Yale study reveals; rare Genes have big Impact on Blood Pressure
According to a report of Yale University researchers published in the Journal Nature Genetics, that they have found the rare genetic variants that can be linked with an astonishing lower risk of developing high blood pressure in common population. The perception that this rare change in genetic material may collectively play a pivotal role in the development of general yet complicated diseases like Blood-pressure also has involvement in diagnosis and treatment of diseases like diabetes and schizophrenia.
Richard Lifton, chair of the Department of Genetics and Sterling Professor of Genetics and Internal Medicine at Yale, and Daniel Levy, director National Heart, Lung and Blood Institute’s Framingham Heart Study led that team of researchers.
The scientists examined DNA samples from 3,125 people who took part in the Framingham Heart Study, an epidemiology survey that led to a latent treasure of information about the causes of heart disease.
They decided to study the health impact of three genes regulating the processing of salt in the kidney and each known to cause dangerously low blood pressure levels when inherited with two defective copies (one from each parent). The researchers speculated that people who carry only one defective copy might be less prone to hypertension.
A big question in the field of many chronic diseases has been whether the risk of developing a disease is more closely associated to common or rare change in genetic material. Recent studies have shown that for many diseases, common genetic variants can only explain a small fraction of an individual’s risk of developing the condition. In case of hypertension, for example, large genome-wide studies have thus far found no common variants that are linked with the risk of developing hypertension.

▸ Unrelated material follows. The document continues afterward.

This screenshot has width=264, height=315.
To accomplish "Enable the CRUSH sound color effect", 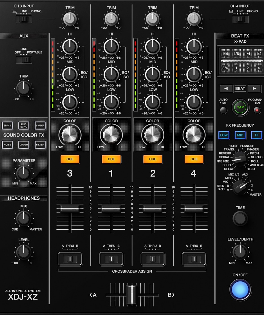I will point(24,145).
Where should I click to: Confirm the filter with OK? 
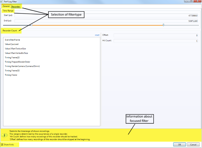(x=179, y=144)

So, scientists like Lifton and his co-workers Weizhen Ji and Jia Nee Foo have started to search for the many rare changes in the genetic material that might have a bigger impact on the risk of inherited diseases on smaller groups of people. “Collectively, common variants have explained a little fraction of the risk of most diseases in the population, as we would expect from the effects of natural selection,” Lifton clarified.”The question rises is whether many rare variations in genes will account for a large influence on common disease.”
Eventually, scientists may find many genes in which rare mutations individually account for a low ratio of common diseases among individuals, but may collectively account for the burden of common chronic diseases, Lifton added.
Levy said “We may have to march down the field from gene to gene to note other genes where rare variants are taking part in blood pressure variations.”